All 10 q-ai scanners map 1:1 to OWASP MCP Top 10 categories. Every audit scan runs all scanners by default, or use --checks to target specific ones.
Coverage
| OWASP ID | Vulnerability | Scanner | Analysis | Coverage notes |
|---|
| MCP01 | Token Mismanagement & Secret Exposure | token_exposure | Both | Checks schemas for sensitive parameter names, scans tool responses and errors for leaked secrets (JWT, API keys, bearer tokens) |
| MCP02 | Privilege Escalation via Scope Creep | permissions | Static | Flags excessive tool counts, dangerous capability categories, unconstrained parameters, high write/execute ratios |
| MCP03 | Tool Poisoning | tool_poisoning | Static | Detects embedded instructions, hidden Unicode, homoglyphs, description length anomalies, duplicate/shadowed tools |
| MCP04 | Supply Chain & Integrity | supply_chain | Both | Checks server identity, known CVE versions, protocol version currency, tool namespace confusion |
| MCP05 | Command Injection & Execution | injection | Active | Injects canary-marked payloads into tool parameters, detects command injection, argument injection (CWE-88), path traversal (CWE-22) |
| MCP06 | Prompt Injection via Contextual Payloads | prompt_injection | Active | Calls tools with benign inputs, scans responses for injection patterns, hidden Unicode, suspicious URLs, cross-tool manipulation |
| MCP07 | Insufficient Authentication & Authorization | auth | Active | Tests unauthenticated enumeration and tool invocation, transport encryption, well-known port exposure |
| MCP08 | Lack of Audit & Telemetry | audit_telemetry | Both | Checks server identification, logging capability, error information disclosure, sensitive data in errors |
| MCP09 | Shadow MCP Servers | shadow_servers | Static | Analyzes server metadata and tool names for unmanaged/shadow deployment characteristics |
| MCP10 | Context Injection & Over-Sharing | context_sharing | Both | Tests for excessive context in responses, session data leakage, error context leakage, resource over-exposure |
- Static — Analyzes tool schemas, names, and descriptions without invoking any tools. Safe by design.

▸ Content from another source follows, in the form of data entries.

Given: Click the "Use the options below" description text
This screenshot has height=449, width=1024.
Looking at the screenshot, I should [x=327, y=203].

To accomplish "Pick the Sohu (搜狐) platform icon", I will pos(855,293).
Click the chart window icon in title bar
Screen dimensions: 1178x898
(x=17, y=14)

- Active — Calls tools with test inputs and analyzes responses. May trigger side effects on the target server.
- Both — Combines static schema analysis with active tool invocation.
Active scanners invoke tools on the target server. Only scan servers you own, control, or have explicit permission to test.
Known gaps
| Scanner | What it tests | What it cannot test |
|---|
token_exposure | Secret patterns in schemas, responses, and errors | Secrets stored in server-side memory or logs that are not returned to the client |
permissions | Tool metadata and schema structure | Runtime permission enforcement or dynamic capability changes |
tool_poisoning | Static description and name analysis | Dynamic poisoning introduced after initial registration (rug pulls) |
supply_chain | Server identity, known CVEs, namespace confusion | Build pipeline integrity or dependency graph analysis |
injection | Parameter-level command injection with canary detection | Blind injection without observable output, time-based detection |
prompt_injection | Injection patterns in tool output content | Whether injected content actually influences the calling LLM agent |
auth | Connection-level authentication and transport security | Fine-grained authorization policies, CORS, or session management |
audit_telemetry | Server metadata and error response content | Server-side logging configuration or alerting infrastructure |
shadow_servers | Deployment indicators in metadata | Network scanning for undiscovered MCP servers |
context_sharing | Response content and resource scoping | Cross-session isolation or context persistence across reconnections |
The inject module provides deeper testing for MCP03 and MCP06 by measuring actual agent responses to poisoned tools. The chain module composes findings across categories into multi-step attack paths.